The world’s enduring image of Marilyn Monroe — standing over a New York City subway grate, white halter dress billowing suggestively around her legs — comes from a scene in the 1955 film “The Seven Year Itch.”
Billy Wilder, who directed the movie, actually filmed the famous scene twice: Once on a street in midtown Manhattan, and later again, on a Hollywood sound stage. The movie used the sound stage take, and Wilder’s on-location footage was lost long ago. But as it turns out, there’s another recording of the famous Manhattan take, and it has a story of its own.
The film spent decades tucked away in the New York apartment of Jules Schulback — furrier, amateur filmmaker and teller of superb (if tall) stories. His granddaughter, Bonnie Siegler, explains how the footage came to rest in a plastic supermarket bag, and was brought to light again.
Schulback escaped to America from Nazi Germany in 1938, as a young man. According to Siegler, he actually had to make the journey twice — first traveling alone to America, where he “pretended to be really rich” to get the signature of a sponsor, then returning to Germany for his wife and daughter.
On his way back to Berlin to gather his family, Schulback was stopped by one of Hitler's SS guards. Siegler says he quickly came up with a glamorous-seeming excuse for his travel:
“‘It Happened One Night’ had been released in Germany, was a huge hit, and he knew they loved Clark Gable,” she says. “He was a furrier. But he went with the emotional story. So he said he was representing Clark Gable, and if he didn't get back to Berlin, the next Gable film wouldn't make it to Germany. And the guy bought it.”
On the wings of that fictive brush with celebrity, Schulback and his family made it safely to America, settling in New York. There, Siegler says her grandfather carried his hand-crank Bolex film camera with him everywhere. Late in the summer of 1954, the Schulbacks were living on Lexington Avenue and East 61st Street, just around the corner from the townhouse where “The Seven Year Itch” was set.
“So he saw they were shooting that day, and he went out and filmed them filming,” Siegler says.

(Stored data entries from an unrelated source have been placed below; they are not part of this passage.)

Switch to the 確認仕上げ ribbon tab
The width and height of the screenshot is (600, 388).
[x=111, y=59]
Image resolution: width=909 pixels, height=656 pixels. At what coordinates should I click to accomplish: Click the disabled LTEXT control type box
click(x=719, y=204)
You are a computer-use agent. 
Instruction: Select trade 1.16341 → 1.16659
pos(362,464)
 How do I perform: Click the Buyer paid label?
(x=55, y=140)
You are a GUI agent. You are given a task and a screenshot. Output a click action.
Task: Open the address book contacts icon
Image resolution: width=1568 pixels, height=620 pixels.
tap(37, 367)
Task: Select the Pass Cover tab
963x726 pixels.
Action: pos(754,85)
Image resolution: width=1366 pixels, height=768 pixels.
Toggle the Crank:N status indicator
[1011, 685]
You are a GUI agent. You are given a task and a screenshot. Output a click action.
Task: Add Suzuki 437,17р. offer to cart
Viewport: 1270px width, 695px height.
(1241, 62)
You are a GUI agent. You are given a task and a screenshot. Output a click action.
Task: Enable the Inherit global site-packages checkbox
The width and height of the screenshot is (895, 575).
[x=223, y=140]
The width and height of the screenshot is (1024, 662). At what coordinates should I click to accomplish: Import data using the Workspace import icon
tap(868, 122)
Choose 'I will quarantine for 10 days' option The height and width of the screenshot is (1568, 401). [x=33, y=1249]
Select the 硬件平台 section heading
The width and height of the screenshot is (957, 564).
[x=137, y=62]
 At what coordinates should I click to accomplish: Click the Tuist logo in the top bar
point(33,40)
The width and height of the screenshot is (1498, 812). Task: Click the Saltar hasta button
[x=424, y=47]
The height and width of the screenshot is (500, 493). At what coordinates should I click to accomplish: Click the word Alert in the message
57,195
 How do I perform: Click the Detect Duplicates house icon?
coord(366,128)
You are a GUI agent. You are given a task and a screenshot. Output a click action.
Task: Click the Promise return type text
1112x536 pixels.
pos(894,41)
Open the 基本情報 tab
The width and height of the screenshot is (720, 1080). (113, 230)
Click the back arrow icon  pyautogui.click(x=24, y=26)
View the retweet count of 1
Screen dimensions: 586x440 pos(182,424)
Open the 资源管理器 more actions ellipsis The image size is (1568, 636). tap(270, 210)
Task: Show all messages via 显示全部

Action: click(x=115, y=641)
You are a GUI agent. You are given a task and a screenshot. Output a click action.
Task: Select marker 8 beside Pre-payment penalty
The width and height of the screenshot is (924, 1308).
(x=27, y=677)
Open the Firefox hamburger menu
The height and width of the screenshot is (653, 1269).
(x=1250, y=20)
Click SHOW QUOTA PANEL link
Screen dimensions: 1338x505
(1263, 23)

She thinks someone on set that day tipped him off about the upcoming late-night shoot. In any case, Schulback was at Lexington Avenue and 52nd Street in the early hours of Sept. 15, 1954 — a middle-aged man in a dark sea of others, all hoping for a glimpse of the famous Marilyn Monroe.
Or, rather: “I think he was actually more excited about being close to Billy Wilder, who was also a Jewish immigrant from Germany,” Siegler suggests.
Schulback’s footage is taken from just behind Wilder’s shoulder, in true proximity to Hollywood. “That's what he always told us — ‘I was standing right next to Billy Wilder.’” Siegler recalls. In the reel, Monroe’s dress blows up around her legs, over and over. It’s a risqué alter ego of the shot used in the movie, which focuses shyly on Monroe’s ankles.
The late-night Manhattan shoot is famous for other reasons as well — it’s the night when gossip columnist Walter Winchell dragged Monroe’s husband Joe DiMaggio to the set. There, DiMaggio was upset by the crowds of men, the revealing dress and the gusts of air.
“He had already objected to her sort of exhibitionism,” Siegler says. “And then this was too much for him.” He and Monroe fought that evening, and he hit her. She filed for divorce a few weeks later, and Wilder’s film from that night never made it onscreen.
Siegler says she heard about the other footage from her grandfather when she was growing up, but she never saw it. “He just bragged about it,” she says. “He went out one night and did this thing and the footage was oh, somewhere.”
The film could easily have remained personal to Schulback. But in 2004, Siegler and her husband were helping Schulback, who was then in his 90s, move out of the apartment he’d been in for more than three decades. They found a plastic supermarket bag filled with film, “a total mess,” she remembers.
“Some were on reels and some were off reels, and we were like, maybe that Marilyn film he mentioned is in this,” she says. Siegler’s husband was a filmmaker, and he carefully put the film back on reels.
“And then he screened it all on a reel-to-reel at home and, you know, was looking at different family events — which is amazing,” she says. “New York City Kodachrome footage from the '40s and '50s. It was all incredible. But all of a sudden, there was Marilyn, with her skirt floating up in the air.”
This article is based on an interview that aired on PRI's Studio 360.